El regreso del corazón a corazón
Un viaje al recuerdo más antiguo
de la humanidad
Hay historias que no están
escritas en libros.
No tienen autor, ni fecha, ni firma.
Pero viven, como un susurro antiguo, en los huesos del planeta…
y en la memoria dormida de nuestras células.
Una de esas historias cuenta que
la historia humana no comenzó hace 9.000 años en Mesopotamia,
como suelen repetir los relatos oficiales.
Mucho antes, muchísimo antes,
en estas tierras del sur,
las tradiciones orales hablan de una humanidad que ya existía hace más de 75.000
años.
Y no solo existía…
Vivía en armonía. En unidad. En luz.
🌞 A ese tiempo lo recuerdan como
el último verano.
Un tiempo de plenitud.
De conexión tan pura que la comunicación no necesitaba palabras.
Los más sabios, cuando miran hacia atrás, hablan de los tiempos del Ñawpa,
una palabra quichua que significa " el origen, lo primero",
pero que encierra mucho más:
un recuerdo dorado del alma.
Cuentan que en ese entonces la
Tierra vibraba tan alto,
que nosotros, sus habitantes, también lo hacíamos.
Y así, era posible comunicarse de otra manera.
No con la mente…
sino con el corazón.
Corazón a corazón.
Sin máscaras. Sin dobleces. Sin necesidad de decir nada.
Porque todo se sentía. Todo se sabía.
💫 En ese estado, la verdad era la
única forma de estar.
No se podía ocultar nada…
porque la vibración del otro era como un espejo nítido.

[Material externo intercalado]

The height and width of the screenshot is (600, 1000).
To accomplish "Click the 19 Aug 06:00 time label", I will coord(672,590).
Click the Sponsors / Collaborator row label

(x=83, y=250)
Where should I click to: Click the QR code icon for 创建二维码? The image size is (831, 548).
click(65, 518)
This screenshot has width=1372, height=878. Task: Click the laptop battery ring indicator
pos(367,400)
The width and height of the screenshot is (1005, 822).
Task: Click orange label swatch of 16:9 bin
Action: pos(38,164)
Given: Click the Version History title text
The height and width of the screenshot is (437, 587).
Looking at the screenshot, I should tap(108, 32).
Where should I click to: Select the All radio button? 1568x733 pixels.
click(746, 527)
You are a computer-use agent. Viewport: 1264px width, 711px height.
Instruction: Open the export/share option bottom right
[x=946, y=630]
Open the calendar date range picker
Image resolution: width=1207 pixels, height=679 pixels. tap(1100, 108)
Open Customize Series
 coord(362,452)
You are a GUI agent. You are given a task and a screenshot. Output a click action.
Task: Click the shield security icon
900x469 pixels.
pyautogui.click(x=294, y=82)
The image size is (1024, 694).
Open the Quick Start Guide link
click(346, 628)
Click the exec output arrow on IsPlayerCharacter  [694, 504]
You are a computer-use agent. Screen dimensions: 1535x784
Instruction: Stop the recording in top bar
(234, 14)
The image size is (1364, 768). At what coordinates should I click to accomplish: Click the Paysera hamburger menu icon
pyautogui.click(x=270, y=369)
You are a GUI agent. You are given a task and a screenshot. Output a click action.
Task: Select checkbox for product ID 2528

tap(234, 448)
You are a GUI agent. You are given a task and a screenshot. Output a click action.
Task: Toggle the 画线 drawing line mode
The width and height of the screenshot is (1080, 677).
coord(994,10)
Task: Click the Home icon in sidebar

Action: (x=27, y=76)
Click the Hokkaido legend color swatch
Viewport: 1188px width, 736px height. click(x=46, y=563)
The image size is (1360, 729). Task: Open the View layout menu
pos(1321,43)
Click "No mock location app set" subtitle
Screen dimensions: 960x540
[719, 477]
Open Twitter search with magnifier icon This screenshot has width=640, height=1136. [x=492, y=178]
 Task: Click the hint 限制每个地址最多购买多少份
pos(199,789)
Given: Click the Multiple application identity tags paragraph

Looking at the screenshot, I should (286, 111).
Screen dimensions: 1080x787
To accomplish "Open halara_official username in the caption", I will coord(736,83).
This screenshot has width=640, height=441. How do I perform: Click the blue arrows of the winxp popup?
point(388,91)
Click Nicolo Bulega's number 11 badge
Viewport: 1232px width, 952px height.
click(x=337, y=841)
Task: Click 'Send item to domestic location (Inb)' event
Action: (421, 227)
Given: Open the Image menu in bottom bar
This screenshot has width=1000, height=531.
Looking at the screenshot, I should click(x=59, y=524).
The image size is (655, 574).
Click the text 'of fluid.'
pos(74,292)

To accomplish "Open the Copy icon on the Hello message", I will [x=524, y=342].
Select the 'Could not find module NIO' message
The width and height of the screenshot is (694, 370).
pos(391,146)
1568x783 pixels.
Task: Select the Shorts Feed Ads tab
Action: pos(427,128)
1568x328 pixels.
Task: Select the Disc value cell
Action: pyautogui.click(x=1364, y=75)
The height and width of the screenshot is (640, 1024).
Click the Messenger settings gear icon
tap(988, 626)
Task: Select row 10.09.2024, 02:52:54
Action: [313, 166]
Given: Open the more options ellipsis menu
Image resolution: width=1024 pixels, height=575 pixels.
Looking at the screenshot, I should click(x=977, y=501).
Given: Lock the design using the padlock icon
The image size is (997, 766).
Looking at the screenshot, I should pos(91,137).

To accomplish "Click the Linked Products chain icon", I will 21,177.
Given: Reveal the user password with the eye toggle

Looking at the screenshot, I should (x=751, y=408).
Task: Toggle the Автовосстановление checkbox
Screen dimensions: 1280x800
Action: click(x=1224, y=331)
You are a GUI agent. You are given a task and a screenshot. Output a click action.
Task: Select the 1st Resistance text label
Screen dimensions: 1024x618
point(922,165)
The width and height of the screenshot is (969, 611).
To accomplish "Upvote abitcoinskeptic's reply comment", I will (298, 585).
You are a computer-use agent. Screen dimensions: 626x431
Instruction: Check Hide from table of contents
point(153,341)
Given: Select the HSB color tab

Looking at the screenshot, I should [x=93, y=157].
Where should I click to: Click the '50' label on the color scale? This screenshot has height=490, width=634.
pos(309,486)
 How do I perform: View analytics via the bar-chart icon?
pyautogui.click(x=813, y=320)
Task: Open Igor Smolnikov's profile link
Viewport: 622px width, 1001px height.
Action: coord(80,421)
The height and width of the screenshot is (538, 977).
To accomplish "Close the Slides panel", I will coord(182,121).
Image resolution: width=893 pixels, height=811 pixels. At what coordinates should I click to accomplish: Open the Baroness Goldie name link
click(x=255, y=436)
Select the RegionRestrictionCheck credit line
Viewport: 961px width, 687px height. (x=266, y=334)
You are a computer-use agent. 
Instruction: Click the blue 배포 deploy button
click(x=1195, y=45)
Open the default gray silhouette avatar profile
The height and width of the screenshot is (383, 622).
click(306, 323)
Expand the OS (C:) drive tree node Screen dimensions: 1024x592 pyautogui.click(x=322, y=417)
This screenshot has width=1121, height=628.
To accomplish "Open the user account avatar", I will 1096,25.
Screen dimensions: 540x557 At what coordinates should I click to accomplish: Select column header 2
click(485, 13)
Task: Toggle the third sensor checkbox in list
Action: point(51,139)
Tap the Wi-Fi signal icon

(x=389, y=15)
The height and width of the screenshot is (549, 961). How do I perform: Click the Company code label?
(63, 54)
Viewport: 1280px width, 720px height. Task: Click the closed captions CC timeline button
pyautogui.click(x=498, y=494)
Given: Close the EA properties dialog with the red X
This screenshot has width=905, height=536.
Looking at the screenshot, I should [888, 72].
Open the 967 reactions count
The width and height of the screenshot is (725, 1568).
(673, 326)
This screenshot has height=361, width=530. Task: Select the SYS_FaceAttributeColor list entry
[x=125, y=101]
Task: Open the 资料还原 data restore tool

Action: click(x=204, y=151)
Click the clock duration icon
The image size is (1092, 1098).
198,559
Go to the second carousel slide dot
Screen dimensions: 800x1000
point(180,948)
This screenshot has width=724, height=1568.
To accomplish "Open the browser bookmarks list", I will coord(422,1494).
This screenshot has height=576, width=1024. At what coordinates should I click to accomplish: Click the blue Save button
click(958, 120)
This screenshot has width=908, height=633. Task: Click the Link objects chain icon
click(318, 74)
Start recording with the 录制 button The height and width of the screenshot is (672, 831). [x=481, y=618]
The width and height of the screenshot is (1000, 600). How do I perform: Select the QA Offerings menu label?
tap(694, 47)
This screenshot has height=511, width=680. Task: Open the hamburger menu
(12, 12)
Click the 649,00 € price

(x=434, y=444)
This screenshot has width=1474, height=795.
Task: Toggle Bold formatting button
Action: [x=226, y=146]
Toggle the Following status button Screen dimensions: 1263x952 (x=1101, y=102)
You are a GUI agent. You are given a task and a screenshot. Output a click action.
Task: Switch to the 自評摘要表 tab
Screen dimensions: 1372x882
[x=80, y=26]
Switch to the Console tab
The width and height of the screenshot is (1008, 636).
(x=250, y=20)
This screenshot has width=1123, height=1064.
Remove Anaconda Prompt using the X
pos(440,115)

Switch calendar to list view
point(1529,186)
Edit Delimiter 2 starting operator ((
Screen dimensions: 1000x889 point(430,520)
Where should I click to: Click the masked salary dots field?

Y en ese espejo nos veíamos todos.
Pero ese verano cósmico comenzó
a transformarse.
Hace unos 12.000 años inició un cambio.
El otoño.
Un descenso de frecuencia que nos fue alejando lentamente de esa forma de
conexión.
Ya no pudimos sostenerla.
Y apareció una nueva forma de comunicarnos:
cabeza a cabeza.
Un modo menos perfecto, más
limitado,
donde empezamos a elegir qué mostrar y qué no.
Donde nació la posibilidad de callar lo verdadero.
De decir una cosa y sentir otra.
🌀 Y finalmente, cuando el otoño
fue más profundo,
cuando entramos en la noche del ciclo,
hace unos 10.000 años,
esa conexión también se perdió.
Entonces, dicen, aprendimos dos cosas:
a hablar… y a mentir.
Desde entonces, las palabras han
sido nuestras aliadas y nuestras trampas.
Nos permiten crear, compartir, narrar…
pero también escondernos.
A partir de ese momento, la verdad dejó de ser evidente.
Pero todo ciclo cambia.
Y todo invierno, por más largo que sea,
guarda en su centro la promesa de la primavera.
🌱 Y esa primavera ya empezó.
La estamos viviendo.
Aunque todavía no sepamos bien cómo florecer,
algo en nosotros ya empezó a brotar.
Algo se agita adentro, como una semilla vieja que empieza a abrirse.
Y sin entender del todo, buscamos volver a conectar.
Primero será con la mente clara,
con la telepatía del alma,
esa que llamamos cabeza a cabeza,
una conexión sin palabras, pero con intención pura.
Y después… más adelante…
volveremos al lugar de origen:
al corazón a corazón.
💖 Ahí no se necesita hablar.
Ni explicar.
Ni convencer.
Porque todo se siente.
Será el regreso al tiempo de
oro.
A una humanidad despierta, amorosa, sabia.
A un nuevo —y esta vez, definitivo— tiempo de luz.

De la noche al día, por ahí vamos. Empezando a sentir la necesidad de conectar mente con corazón. Gracias.